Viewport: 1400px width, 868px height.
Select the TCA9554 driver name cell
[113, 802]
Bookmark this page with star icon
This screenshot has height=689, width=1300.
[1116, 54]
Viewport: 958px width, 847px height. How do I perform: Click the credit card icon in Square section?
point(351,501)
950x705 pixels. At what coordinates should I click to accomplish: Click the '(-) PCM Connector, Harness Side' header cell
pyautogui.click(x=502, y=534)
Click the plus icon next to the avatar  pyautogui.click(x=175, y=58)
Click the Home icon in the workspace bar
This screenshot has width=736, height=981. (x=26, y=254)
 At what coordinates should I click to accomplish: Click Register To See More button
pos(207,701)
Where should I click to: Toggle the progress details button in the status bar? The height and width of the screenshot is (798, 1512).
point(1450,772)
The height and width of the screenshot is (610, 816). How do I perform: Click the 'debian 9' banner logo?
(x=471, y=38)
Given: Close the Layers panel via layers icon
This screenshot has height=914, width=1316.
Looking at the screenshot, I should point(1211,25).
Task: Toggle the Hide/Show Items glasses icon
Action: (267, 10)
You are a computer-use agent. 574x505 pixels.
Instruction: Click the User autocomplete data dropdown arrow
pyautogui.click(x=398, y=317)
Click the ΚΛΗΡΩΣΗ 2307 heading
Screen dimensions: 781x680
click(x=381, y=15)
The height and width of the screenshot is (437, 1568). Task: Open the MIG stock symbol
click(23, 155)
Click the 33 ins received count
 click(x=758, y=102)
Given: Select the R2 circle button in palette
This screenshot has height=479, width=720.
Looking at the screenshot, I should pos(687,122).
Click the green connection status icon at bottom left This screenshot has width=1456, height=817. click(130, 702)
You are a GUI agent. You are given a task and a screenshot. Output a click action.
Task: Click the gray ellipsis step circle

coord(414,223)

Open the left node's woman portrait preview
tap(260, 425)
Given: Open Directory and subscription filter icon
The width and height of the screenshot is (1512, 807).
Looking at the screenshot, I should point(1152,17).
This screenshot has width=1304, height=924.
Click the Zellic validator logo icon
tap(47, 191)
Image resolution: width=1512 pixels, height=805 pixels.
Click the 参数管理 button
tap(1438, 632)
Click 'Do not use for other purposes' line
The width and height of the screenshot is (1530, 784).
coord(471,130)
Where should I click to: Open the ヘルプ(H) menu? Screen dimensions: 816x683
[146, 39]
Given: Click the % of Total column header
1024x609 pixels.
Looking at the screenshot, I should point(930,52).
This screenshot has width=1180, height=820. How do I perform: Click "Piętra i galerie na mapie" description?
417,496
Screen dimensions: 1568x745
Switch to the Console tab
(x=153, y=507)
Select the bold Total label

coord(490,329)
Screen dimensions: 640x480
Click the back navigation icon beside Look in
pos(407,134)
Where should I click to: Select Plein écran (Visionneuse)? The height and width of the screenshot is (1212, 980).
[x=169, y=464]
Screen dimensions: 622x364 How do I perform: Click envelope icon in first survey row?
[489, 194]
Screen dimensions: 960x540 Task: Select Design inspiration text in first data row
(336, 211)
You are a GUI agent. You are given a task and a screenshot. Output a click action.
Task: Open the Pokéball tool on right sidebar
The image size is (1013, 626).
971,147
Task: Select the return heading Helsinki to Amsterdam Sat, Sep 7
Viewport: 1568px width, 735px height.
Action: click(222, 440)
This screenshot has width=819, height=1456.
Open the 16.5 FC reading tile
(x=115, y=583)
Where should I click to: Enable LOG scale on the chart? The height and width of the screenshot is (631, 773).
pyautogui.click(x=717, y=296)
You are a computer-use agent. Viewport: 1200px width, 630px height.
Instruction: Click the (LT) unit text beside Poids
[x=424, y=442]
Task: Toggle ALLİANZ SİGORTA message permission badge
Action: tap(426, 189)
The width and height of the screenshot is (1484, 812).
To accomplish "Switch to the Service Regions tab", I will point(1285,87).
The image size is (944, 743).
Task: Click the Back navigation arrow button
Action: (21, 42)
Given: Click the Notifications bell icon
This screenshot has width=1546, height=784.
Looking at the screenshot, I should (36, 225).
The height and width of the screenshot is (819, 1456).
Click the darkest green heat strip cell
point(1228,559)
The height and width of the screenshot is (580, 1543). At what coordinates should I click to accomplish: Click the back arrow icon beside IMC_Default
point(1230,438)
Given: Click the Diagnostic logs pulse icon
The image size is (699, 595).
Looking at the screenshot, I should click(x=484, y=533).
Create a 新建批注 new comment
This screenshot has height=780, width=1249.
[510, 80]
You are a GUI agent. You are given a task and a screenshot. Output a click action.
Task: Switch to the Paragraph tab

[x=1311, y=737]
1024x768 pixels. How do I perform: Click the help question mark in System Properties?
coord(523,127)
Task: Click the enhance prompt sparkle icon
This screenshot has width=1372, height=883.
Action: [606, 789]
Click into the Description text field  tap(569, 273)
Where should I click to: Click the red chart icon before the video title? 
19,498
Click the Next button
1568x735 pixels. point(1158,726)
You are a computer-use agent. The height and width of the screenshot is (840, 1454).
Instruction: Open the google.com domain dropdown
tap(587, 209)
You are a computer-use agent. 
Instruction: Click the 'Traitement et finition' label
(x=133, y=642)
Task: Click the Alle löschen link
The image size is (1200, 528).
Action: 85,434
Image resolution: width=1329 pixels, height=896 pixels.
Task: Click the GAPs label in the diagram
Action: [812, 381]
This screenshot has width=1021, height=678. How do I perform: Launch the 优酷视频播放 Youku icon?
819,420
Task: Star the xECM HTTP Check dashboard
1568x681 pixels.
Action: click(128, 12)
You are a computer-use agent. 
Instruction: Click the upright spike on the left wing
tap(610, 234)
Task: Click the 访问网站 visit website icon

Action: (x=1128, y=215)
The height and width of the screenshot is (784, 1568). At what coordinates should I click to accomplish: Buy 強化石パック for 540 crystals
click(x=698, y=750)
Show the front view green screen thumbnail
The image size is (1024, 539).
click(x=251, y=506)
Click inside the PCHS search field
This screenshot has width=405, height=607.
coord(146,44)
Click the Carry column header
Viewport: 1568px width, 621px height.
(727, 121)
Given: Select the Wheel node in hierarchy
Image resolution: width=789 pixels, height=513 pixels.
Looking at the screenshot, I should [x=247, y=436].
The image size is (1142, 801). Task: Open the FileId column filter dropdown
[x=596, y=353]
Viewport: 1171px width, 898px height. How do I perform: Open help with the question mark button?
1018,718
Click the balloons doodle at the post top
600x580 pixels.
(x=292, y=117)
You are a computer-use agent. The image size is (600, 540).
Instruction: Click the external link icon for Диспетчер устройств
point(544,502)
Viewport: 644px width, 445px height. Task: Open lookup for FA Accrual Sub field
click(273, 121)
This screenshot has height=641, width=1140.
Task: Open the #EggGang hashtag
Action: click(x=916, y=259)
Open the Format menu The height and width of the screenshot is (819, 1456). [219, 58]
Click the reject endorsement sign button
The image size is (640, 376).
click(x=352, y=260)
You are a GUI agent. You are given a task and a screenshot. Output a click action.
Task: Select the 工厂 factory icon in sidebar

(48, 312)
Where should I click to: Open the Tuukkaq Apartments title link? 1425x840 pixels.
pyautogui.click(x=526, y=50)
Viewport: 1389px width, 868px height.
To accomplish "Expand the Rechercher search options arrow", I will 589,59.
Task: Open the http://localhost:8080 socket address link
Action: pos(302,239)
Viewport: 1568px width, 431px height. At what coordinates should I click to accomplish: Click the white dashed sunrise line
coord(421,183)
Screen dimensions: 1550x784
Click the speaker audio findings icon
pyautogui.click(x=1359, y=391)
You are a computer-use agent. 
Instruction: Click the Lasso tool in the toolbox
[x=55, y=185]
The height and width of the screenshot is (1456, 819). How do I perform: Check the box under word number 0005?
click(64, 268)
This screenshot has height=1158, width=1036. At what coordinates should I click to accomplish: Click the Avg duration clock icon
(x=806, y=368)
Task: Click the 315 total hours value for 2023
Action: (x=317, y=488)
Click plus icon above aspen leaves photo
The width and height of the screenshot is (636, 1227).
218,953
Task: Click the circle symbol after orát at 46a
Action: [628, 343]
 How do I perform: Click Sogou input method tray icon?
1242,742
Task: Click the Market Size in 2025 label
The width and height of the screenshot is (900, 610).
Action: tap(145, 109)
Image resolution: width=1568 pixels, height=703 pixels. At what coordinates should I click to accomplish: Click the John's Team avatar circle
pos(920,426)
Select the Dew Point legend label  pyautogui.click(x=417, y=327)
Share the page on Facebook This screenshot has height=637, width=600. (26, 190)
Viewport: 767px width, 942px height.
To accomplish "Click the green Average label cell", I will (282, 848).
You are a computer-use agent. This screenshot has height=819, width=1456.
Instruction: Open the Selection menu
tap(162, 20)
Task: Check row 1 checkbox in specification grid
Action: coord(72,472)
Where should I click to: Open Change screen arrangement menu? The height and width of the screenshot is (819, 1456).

========================================

● **Directions for this task**
Extract the rows verbatim, from the line containing "Screen dimensions: 1568x745" up to and including the line containing "pyautogui.click(x=717, y=296)".

● **Exercise response**
Screen dimensions: 1568x745
Switch to the Console tab
(x=153, y=507)
Select the bold Total label

coord(490,329)
Screen dimensions: 640x480
Click the back navigation icon beside Look in
pos(407,134)
Where should I click to: Select Plein écran (Visionneuse)? The height and width of the screenshot is (1212, 980).
[x=169, y=464]
Screen dimensions: 622x364 How do I perform: Click envelope icon in first survey row?
[489, 194]
Screen dimensions: 960x540 Task: Select Design inspiration text in first data row
(336, 211)
You are a GUI agent. You are given a task and a screenshot. Output a click action.
Task: Open the Pokéball tool on right sidebar
The image size is (1013, 626).
971,147
Task: Select the return heading Helsinki to Amsterdam Sat, Sep 7
Viewport: 1568px width, 735px height.
Action: click(222, 440)
This screenshot has width=819, height=1456.
Open the 16.5 FC reading tile
(x=115, y=583)
Where should I click to: Enable LOG scale on the chart? The height and width of the screenshot is (631, 773).
pyautogui.click(x=717, y=296)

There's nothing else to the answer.